## Supplied information
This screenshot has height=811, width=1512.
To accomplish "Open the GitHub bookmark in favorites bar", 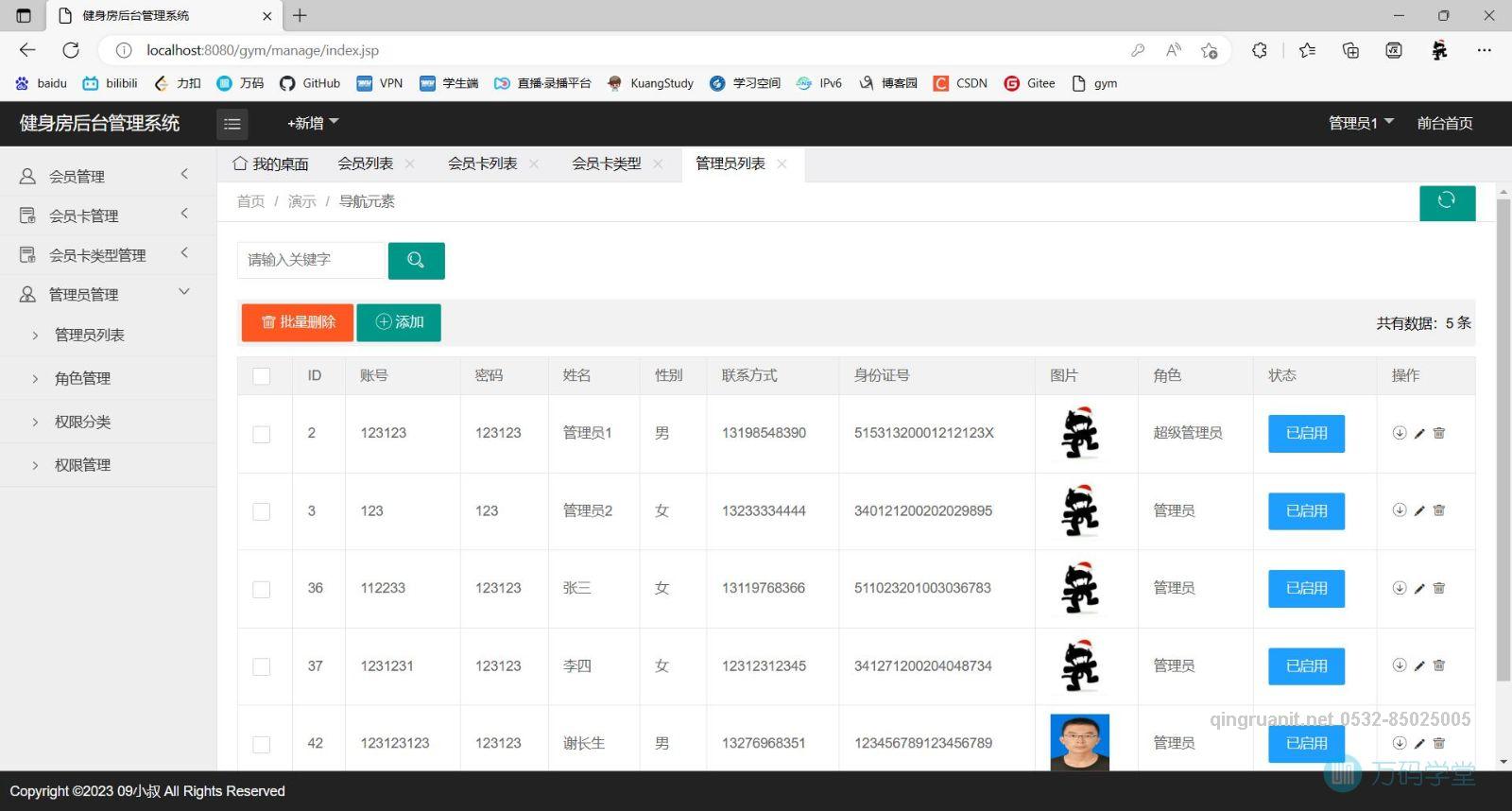I will [310, 83].
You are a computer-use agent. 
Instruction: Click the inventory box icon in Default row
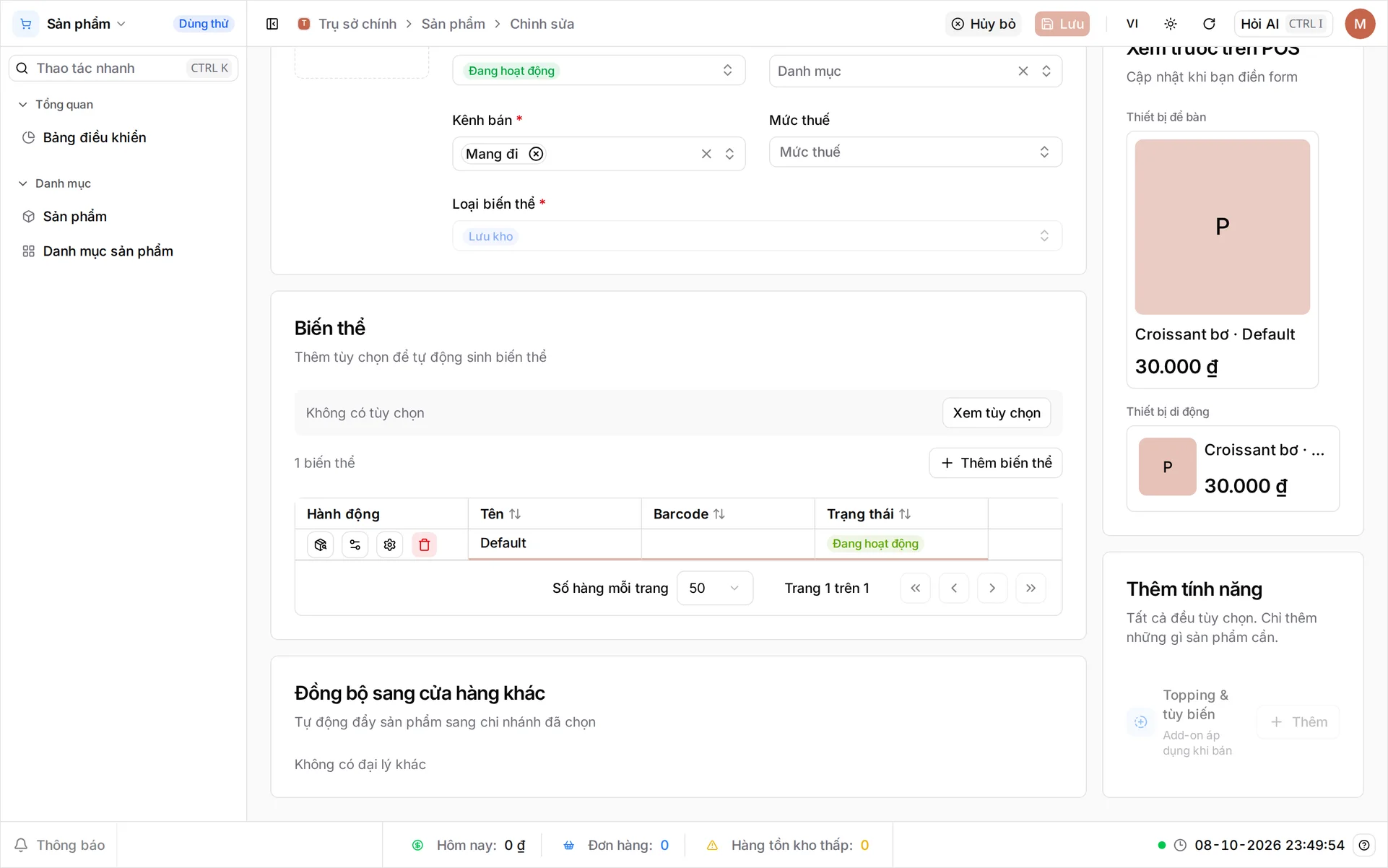click(321, 544)
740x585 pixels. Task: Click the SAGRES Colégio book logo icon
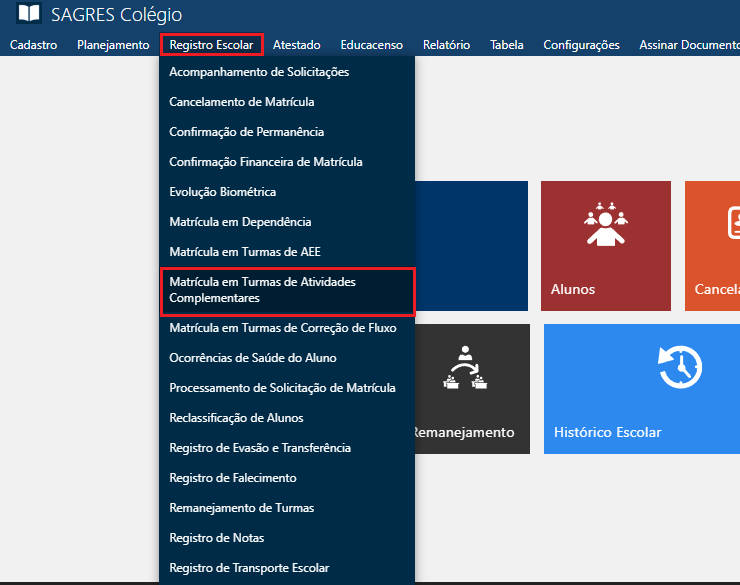click(x=30, y=14)

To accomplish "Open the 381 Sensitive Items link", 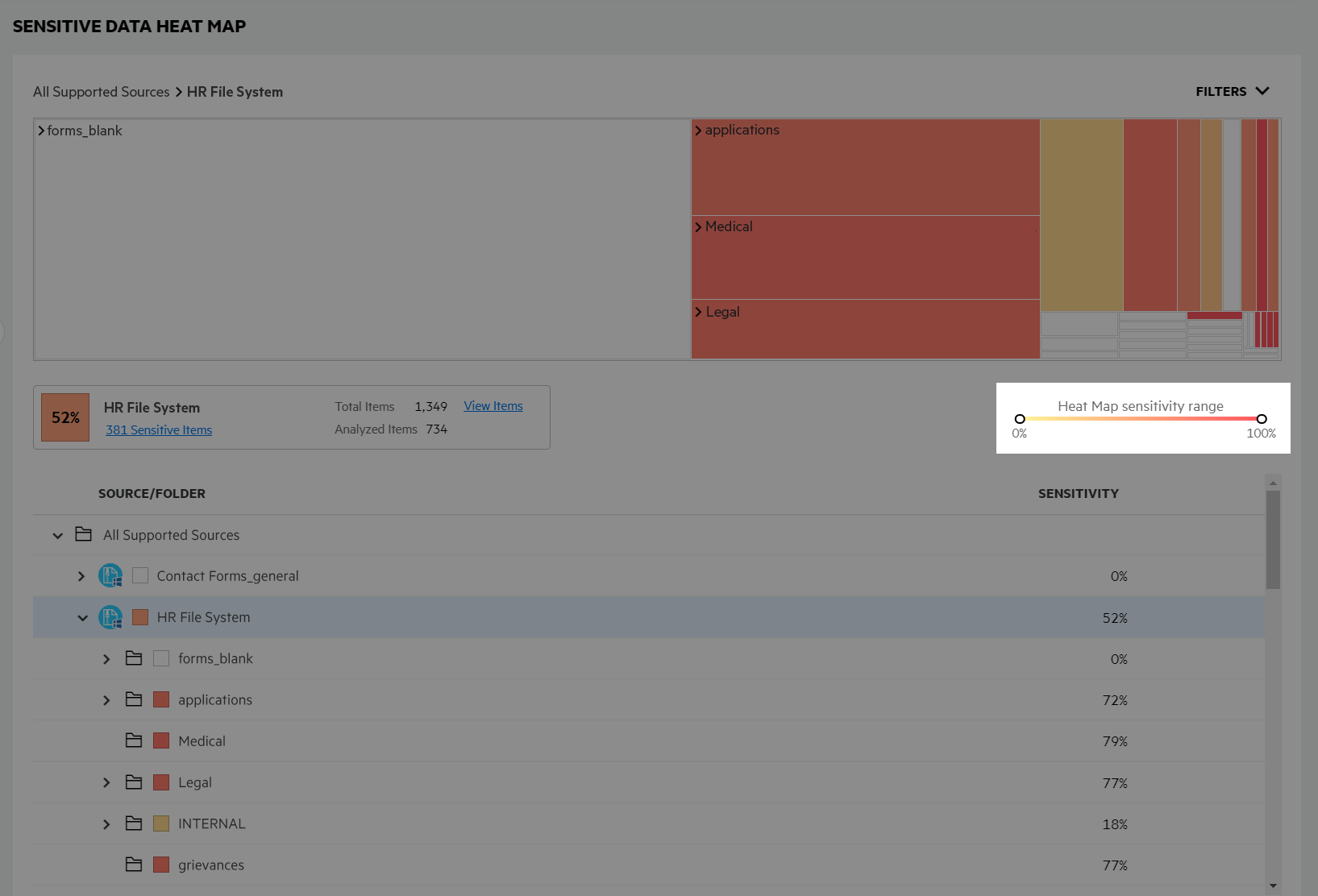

## What to produce
Everything from the line with "740x585 pixels. Task: Click" through the last line of the listing should be retyped exactly, with both end lines kept and the pictures left out.

## Written answer
740x585 pixels. Task: Click the SAGRES Colégio book logo icon
click(x=30, y=14)

To accomplish "Open the 381 Sensitive Items link", 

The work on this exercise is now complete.